CHICAGO (AP) — Christopher Galvin resigned Friday as chairman and chief executive of struggling Motorola Inc., ending an often-rocky six years at the helm of the telecommunications giant his grandfather founded 75 years ago.
Galvin, 53, cited differences with the board over the progress of the stalled turnaround at the world's No. 2 cell-phone manufacturer, which also is a top semiconductor maker. He has agreed to stay on until a successor is named, the company said.
The unexpected late-afternoon announcement sent Motorola's stock 5 percent higher in after-hours trading following a regular session in which it closed down 4 cents at $11.09 a share on the New York Stock Exchange.
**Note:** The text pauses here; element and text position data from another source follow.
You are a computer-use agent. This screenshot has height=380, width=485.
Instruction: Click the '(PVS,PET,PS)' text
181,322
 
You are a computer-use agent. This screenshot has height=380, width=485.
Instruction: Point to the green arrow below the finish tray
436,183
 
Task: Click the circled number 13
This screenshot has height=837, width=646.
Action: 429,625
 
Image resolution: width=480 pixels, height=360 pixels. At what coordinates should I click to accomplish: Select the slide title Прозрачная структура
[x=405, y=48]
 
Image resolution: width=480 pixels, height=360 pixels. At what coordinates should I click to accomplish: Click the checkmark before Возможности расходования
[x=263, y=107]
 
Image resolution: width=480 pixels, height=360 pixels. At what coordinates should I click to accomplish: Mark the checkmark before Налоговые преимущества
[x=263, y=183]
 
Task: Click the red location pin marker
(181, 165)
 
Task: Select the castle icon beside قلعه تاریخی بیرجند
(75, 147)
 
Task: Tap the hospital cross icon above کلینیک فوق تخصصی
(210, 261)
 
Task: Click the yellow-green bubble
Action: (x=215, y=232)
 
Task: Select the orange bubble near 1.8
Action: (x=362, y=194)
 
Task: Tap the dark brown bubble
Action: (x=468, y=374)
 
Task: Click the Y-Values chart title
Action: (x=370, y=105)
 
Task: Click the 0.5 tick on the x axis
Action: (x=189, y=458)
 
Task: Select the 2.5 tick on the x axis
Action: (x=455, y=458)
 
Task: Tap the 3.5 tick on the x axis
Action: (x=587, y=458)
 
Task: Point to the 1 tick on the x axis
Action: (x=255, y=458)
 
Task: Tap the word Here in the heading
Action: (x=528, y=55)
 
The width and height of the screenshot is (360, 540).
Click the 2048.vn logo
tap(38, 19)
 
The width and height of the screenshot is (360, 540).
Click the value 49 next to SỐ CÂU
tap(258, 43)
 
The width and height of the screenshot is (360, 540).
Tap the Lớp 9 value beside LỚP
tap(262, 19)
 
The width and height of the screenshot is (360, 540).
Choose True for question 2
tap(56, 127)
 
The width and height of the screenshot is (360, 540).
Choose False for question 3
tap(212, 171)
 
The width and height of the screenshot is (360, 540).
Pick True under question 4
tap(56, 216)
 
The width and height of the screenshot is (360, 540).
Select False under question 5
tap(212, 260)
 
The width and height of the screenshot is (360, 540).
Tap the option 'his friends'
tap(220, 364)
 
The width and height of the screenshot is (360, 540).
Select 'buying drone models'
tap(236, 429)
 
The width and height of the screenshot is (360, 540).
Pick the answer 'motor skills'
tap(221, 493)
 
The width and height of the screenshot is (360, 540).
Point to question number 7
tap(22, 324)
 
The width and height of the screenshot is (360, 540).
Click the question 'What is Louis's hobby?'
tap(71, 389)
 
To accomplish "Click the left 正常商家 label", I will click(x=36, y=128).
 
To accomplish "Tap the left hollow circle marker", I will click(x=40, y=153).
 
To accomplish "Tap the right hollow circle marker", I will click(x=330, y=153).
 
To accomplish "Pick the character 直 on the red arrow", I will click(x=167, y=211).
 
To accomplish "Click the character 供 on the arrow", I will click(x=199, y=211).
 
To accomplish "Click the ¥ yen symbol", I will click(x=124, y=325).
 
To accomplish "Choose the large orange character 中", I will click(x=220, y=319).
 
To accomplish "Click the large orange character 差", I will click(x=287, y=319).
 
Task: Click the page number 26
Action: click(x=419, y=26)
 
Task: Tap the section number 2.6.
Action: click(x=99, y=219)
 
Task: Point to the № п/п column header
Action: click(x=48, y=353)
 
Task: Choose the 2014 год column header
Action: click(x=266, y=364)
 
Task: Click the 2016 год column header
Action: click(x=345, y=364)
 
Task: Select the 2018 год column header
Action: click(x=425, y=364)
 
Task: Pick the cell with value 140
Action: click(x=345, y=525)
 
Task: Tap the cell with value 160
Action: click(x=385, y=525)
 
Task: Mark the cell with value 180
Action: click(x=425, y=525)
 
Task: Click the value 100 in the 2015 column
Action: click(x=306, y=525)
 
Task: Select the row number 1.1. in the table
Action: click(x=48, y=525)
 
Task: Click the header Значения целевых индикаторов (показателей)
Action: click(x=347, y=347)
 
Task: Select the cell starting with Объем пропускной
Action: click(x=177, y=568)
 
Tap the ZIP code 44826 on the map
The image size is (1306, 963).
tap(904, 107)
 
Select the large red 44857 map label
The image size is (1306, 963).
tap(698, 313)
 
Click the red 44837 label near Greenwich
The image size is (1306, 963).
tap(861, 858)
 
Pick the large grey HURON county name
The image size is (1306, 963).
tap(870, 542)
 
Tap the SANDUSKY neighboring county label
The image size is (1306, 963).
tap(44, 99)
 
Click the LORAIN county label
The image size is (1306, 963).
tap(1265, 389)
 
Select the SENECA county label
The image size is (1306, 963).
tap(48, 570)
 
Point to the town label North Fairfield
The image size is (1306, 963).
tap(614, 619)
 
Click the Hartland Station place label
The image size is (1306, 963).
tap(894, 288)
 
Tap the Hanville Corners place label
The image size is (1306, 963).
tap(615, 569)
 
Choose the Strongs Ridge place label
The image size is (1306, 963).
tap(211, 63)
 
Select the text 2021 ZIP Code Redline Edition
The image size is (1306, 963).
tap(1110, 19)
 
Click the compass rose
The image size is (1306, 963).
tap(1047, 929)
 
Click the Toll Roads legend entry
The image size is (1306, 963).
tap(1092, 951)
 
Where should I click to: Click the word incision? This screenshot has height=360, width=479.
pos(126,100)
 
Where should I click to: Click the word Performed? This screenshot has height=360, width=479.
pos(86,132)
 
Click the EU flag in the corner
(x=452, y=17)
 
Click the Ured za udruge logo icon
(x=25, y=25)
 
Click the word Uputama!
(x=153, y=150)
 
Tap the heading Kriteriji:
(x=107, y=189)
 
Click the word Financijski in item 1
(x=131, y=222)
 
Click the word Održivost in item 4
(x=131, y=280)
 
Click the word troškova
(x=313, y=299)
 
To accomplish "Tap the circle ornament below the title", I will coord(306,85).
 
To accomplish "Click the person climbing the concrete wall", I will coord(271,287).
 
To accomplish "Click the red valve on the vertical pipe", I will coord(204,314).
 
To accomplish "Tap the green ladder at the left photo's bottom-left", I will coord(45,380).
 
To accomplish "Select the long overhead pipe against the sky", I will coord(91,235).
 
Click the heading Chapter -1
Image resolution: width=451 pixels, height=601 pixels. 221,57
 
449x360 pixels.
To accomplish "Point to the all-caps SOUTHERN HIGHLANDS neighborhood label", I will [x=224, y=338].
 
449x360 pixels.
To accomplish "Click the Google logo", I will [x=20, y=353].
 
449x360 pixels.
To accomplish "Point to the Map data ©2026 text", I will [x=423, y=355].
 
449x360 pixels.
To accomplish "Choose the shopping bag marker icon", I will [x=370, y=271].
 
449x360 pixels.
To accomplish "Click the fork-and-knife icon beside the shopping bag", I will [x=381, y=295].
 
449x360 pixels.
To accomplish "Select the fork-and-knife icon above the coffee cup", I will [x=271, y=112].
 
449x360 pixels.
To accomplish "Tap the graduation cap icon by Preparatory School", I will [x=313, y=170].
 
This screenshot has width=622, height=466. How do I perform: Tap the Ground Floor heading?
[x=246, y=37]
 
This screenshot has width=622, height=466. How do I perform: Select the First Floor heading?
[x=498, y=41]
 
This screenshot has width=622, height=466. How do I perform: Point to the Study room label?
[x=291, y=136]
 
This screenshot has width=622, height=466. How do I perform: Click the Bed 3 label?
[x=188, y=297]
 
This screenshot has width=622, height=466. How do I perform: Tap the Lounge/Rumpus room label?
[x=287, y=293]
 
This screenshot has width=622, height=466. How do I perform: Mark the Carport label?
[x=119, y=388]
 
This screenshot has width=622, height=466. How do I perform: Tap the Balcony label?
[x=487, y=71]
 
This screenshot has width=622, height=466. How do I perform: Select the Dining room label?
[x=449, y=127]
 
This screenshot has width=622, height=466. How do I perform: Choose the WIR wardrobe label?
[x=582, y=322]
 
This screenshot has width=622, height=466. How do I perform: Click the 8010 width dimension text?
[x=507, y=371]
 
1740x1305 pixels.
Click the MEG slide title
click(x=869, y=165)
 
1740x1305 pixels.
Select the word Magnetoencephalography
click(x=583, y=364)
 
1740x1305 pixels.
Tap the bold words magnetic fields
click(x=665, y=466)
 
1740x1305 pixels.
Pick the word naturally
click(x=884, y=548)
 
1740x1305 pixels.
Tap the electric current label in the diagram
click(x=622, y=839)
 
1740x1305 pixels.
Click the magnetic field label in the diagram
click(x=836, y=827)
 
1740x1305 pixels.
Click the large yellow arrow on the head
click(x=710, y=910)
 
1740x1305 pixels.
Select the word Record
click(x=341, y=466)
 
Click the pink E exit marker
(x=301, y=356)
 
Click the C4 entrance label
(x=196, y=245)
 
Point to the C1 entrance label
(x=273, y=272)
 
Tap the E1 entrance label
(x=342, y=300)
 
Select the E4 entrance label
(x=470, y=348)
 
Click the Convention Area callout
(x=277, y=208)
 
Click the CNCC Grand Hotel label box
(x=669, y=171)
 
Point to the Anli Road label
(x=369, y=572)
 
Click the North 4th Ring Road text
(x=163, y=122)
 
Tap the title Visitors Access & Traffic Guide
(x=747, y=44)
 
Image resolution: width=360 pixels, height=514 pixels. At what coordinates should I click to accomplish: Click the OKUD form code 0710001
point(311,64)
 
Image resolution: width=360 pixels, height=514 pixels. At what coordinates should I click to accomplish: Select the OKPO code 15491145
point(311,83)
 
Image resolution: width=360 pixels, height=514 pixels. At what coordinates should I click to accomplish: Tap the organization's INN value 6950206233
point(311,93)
The stock reached a peak of more than $60 a share in 2000.
Motorola, which sold more than half the world's cell phones in the early '90s, has fallen far behind Finland's Nokia and has been struggling to regain its past dominance. A huge restructuring and cost-slashing effort returned it to profitability in 2002 after two years of losses. But a slowed economy and sluggish industrywide demand have stymied its recovery.
The company has eliminated nearly 60,000 jobs since August 2000 and is seeking to shrink costs further by year's end through attrition and outsourcing.
Although analysts and investors have called in the past for Galvin's resignation, the company characterized Galvin's departure as a retirement and said the decision was his alone and was not precipitated by any particular development. Spokeswoman Jennifer Weyrauch said Galvin informed directors in a 7:30 a.m. EDT conference call Friday, two days after a regular board meeting.
He has held the two top posts since 1997 and has been with Motorola for 36 years.